Camilla Rice: That goes back to my childhood. I was a very curious child. My mother said that it was difficult to raise me because there was nothing that could stop me from doing something that I was interested in.  So I did a lot of, like, science experiments that some worked out some didn’t and blew up.

I really struggled with wanting to be either an engineer or a doctor. And because I grew up in a very poor background, being a doctor would have cost too much money. So I chose to go on

engineering, and I haven't really regretted that.

I majored in systems engineering at what is now called Kettering University. It was GM Institute when I was there. Being a manufacturing systems engineer, you get to be like a jack of all trades.

I never really wanted a job where I was staying at one particular job. I've always been curious and wanting to jump around. So that's how my career has pretty much gone from TRW to GM and to now at Ford.

DN: What were some of the projects you worked on at TRW when you were a young engineer?

CR: I was a co-op student, and one of the best jobs I had was working on quality gauging. That was what really let me know I wanted to be in manufacturing systems, because in that process they gave me full autonomy for hours, telling management, what the cases were going to be, how much they're gonna cost for the entire plant. 

That paved the way for me to kind of grow into the person that I am today, not only from the engineering side but also on the business side.
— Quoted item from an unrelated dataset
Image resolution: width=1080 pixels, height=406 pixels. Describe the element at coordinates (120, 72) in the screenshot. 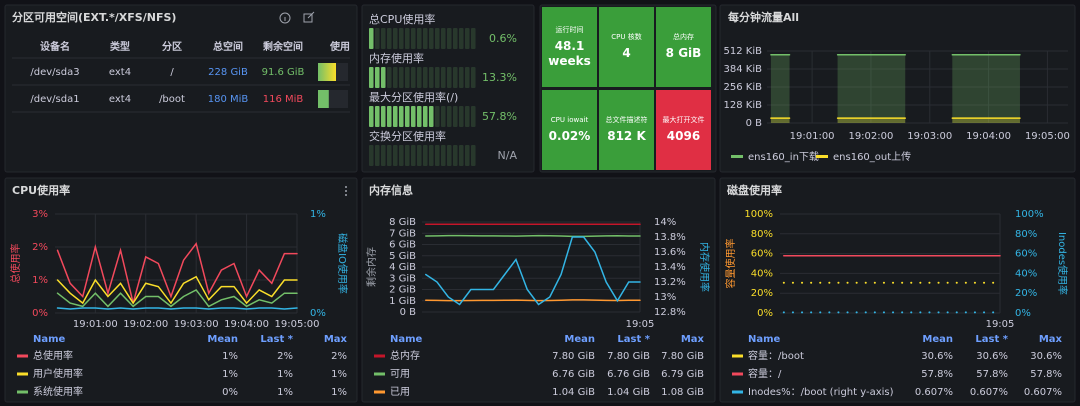

I see `table-cell: ext4` at that location.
To do those gauges, I have full control of my schedule so I didn't come in the same time as most co-ops. I came in probably around nine and I leave at five o’clock, I was able to work at home on some occasion and I will get paid for because I was a co-op student. I really enjoyed that particular project, that that that was one of my favorites.

DN: What was involved in doing the gauging work for the for the plant?
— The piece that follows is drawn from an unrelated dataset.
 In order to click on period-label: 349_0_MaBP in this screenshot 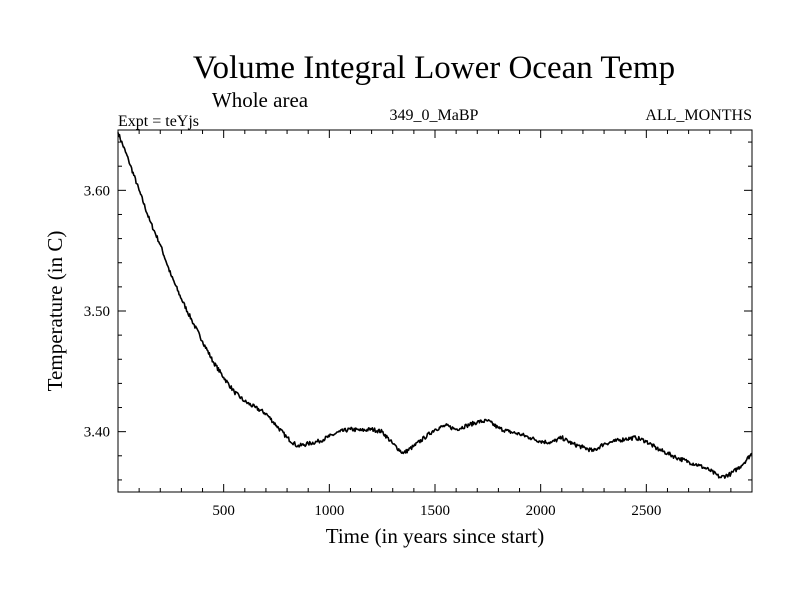, I will do `click(434, 116)`. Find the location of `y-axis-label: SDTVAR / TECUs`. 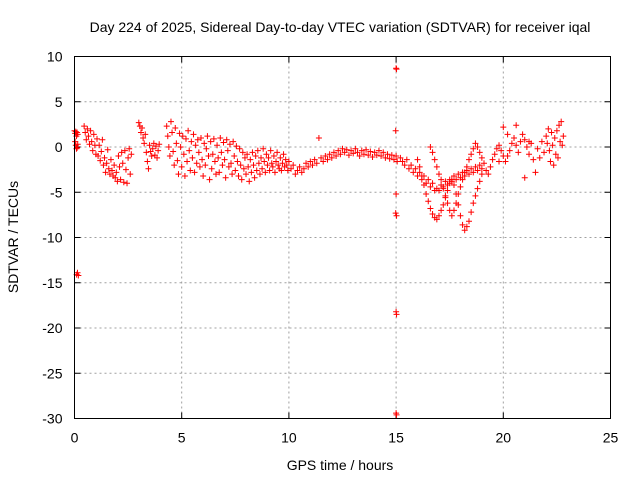

y-axis-label: SDTVAR / TECUs is located at coordinates (13, 237).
CR: They really, at that point in time, had no idea why gauging was even required. So, the small tools and gauges that they would use to calibrate, to check their equipment, they were hand gauges. They wanted them to be more organized so I came up with this idea of creating “days trays” and with the budget that they had given me I went out and sorted out suppliers and how much it cost. I came under budget!

As a student, Rice organized manufacturing for TRW. Image source: ZF

It was just for me a project where it was the first time I felt like, “Wow, you know what? I can do this!” and two, I wasn’t really pegged into an engineering job. I still have to do management, which fit into my manufacturing systems role. 

Three, it taught me that I really like having more empowerment to make decisions in the workplace. I think I was probably 19 or 20 at the time. So at a very young age, they really helped mold me to the person that I am today. It really was one of the best jobs or assignments I can think of throughout my career and probably be because it was such a critical point.